#### [Perintah latihan]
1. Dalam berita tentang vaksin Covid-19, berapa dosis vaksin Sinovac yang tiba di Indonesia pada Ahad (6/12/2020)?
2. Teruskan berita tentang vaksin Covid-19 itu setelah kalimat terakhirnya.

#### [Teks bacaan]
§

SURABAYA, beritalima.com | Impor vaksin dari negeri tirai bambu (Sinovac) telah tiba di Indonesia pada Ahad (6/12/2020) lalu. Jumlahnya 1,2 juta dosis, dan segera menyusul sebanyak 15 juta dosis sesuai kebutuhan.
Proses uji klinis vaksin fase ke-3 dikabarkan sudah mendekati finish, dan ditengarai hasilnya menggembirakan (97 persen efektif). Oleh karena itu, upaya menjadikan vaksinasi sebagai instrumen pengendalian wabah Covid-19 di Indonesia makin mendapatkan titik terang. Vaksinasi masal pun segera dilakukan oleh pemerintah.
Terkait hal itu, Ketua Pengurus Harian Yayasan Lembaga Konsumen Indonesia (YLKI), Tulus Abadi, mengatakan, karena vaksin adalah barang publik, bukan barang komersial, tidak etis jika ada pihak-pihak yang mengomersialisasikan vaksin Covid-19, termasuk komersialisasi oleh lembaga kesehatan (RS), dan atau bahkan komersialisasi oleh institusi negara.
Vaksinasi secara konstitusi adalah hak asasi warga negara yang dijamin oleh Pasal 28 H (1) UUD ’45. Dalam konteks public services, vaksin adalah hak publik sebagaimana dijamin dalam UU No.25 Tahun 2009 tentang Pelayanan Publik, dan karena itu vaksinasi menjadi tanggung jawab negara.
“Kami meminta dan mendesak pemerintah untuk menanggung biaya vaksinasi bagi seluruh masyarakat, sesuai prosentase yang diperlukan, sehingga kekebalan kelompok (herd immunity) bisa terwujud. Bukan hanya pada 32 juta orang saja yang ditanggung (digratiskan) oleh negara, dan sisanya suruh membayar sendiri,” kata Tulus.
“Apalagi Covid-19 telah dinyatakan sebagai bencana non alam oleh negara. Oleh karena itu, segala hal ikhwal terkait dampak Covid-19 harus dicover negara, termasuk biaya vaksinasinya. Kalau menanggung pasien Covid-19 berkisar Rp 80 jutaan/pasien bisa, kenapa untuk vaksinasi tidak bisa?” lanjut Tulus.
Selanjutnya, saat ini menurut pantauan YLKI dan jaringan LPKSM (Lembaga Konsumen Swadaya Masyarakat) di daerah, beberapa rumah sakit telah mempromosikan adanya vaksinasi. Terkait hal ini YLKI meminta agar Kemenkes membuat standardisasi harga vaksin, agar tidak terjadi komersialisasi pada vaksin Covid-19.

§

#### [Data tersimpan]
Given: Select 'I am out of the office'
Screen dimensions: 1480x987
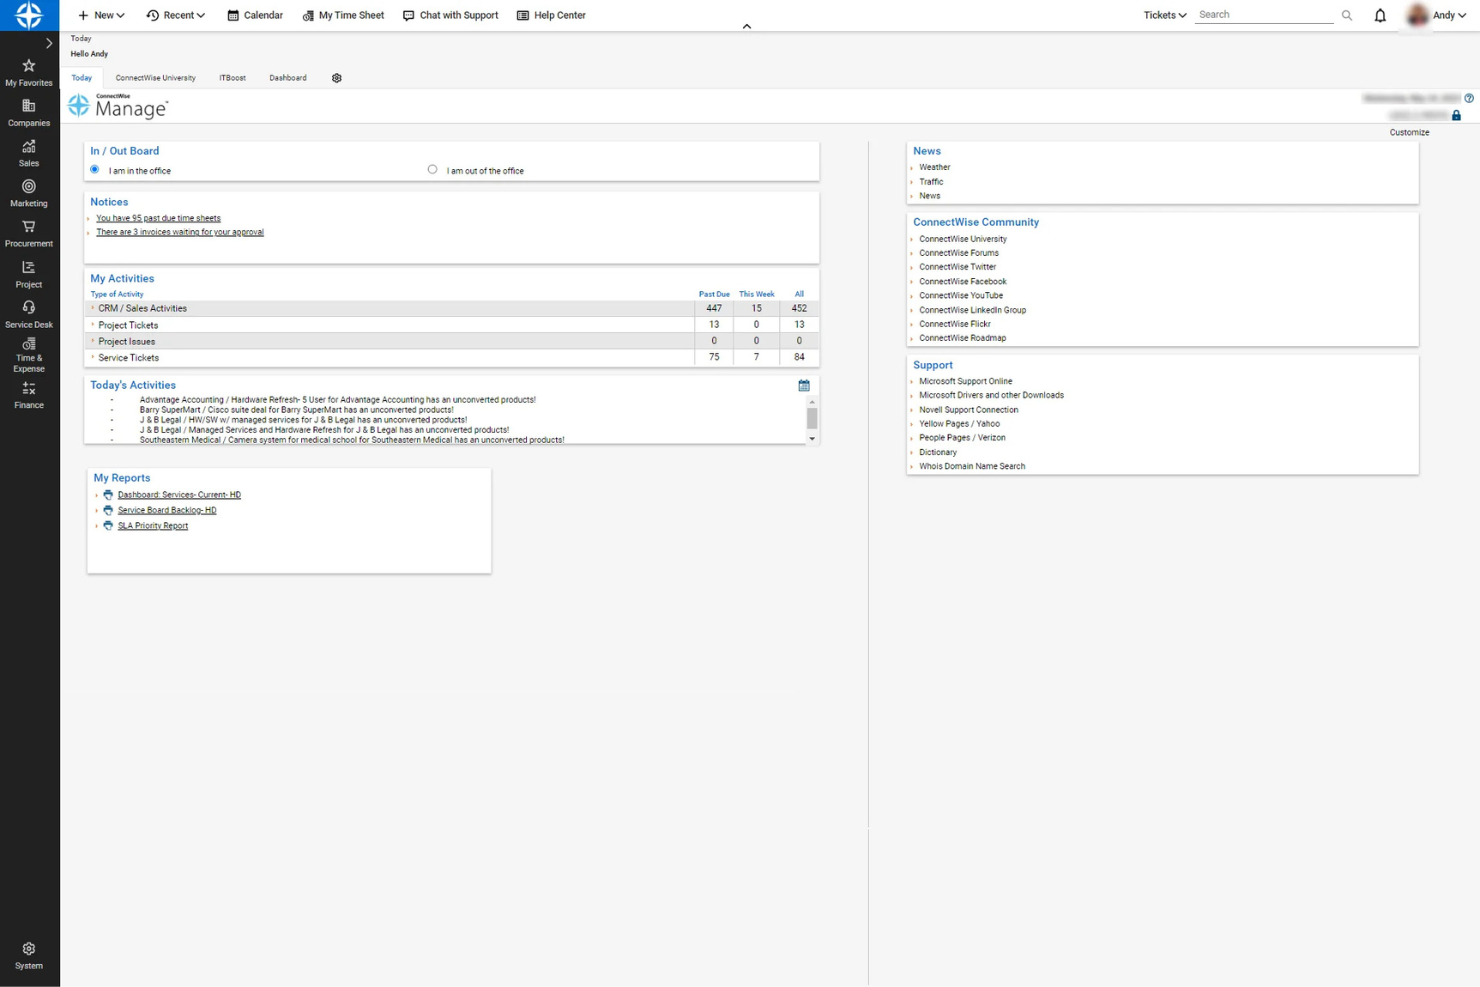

§

#### [Jawaban]
1. 1,2 juta dosis.

2.
“YLKI meminta pemerintah agar segera menetapkan harga eceran tertinggi (HET) untuk vaksin Covid-19, sebagaimana HET untuk rapid test dan swab test,” imbuh Tulus.
Sebagai bentuk public control, YLKI juga meminta masyarakat konsumen untuk melakukan pengawasan terkait pelaksanaan vaksinasi masal tersebut, guna mengawal agar tidak terjadi penyimpangan baik dari sisi distribusi (peruntukkan) dan atau aspek keamanan dan dampak vaksin.
Pengalaman vaksinasi di Inggris, yang memakan dua orang korban, harus menjadi perhatian serius vaksinasi di Indonesia. Pemerintah harus menjamin bahwa vaksin Covid-19 adalah aman bagi penggunanya.
Disampaikan pula, YLKI dan Jaringan LPKSM se-Indonesia membuka Posko Pengaduan Masalah Vaksin. Tulus mengatakan, laporan dan informasi pengaduan silakan dikirim via www.pelayanan.ylki.or.id, atau seluler via Rio Priyambodo di nomor +6289637408342.
Selain itu, akses pengaduan via LPSKM di daerah disebutkan,
1. LAPK Medan, Padian Siregar, +6285270299959.
2. YLK Babel, Rahmad Jaya, 081367487980
3. LKY Yogyakarta, Tuti, +6281227984092
4. LP2K Jateng, +62812280243
5. lllk, Mukharrom Hadikusumo, SH., +6281333424242.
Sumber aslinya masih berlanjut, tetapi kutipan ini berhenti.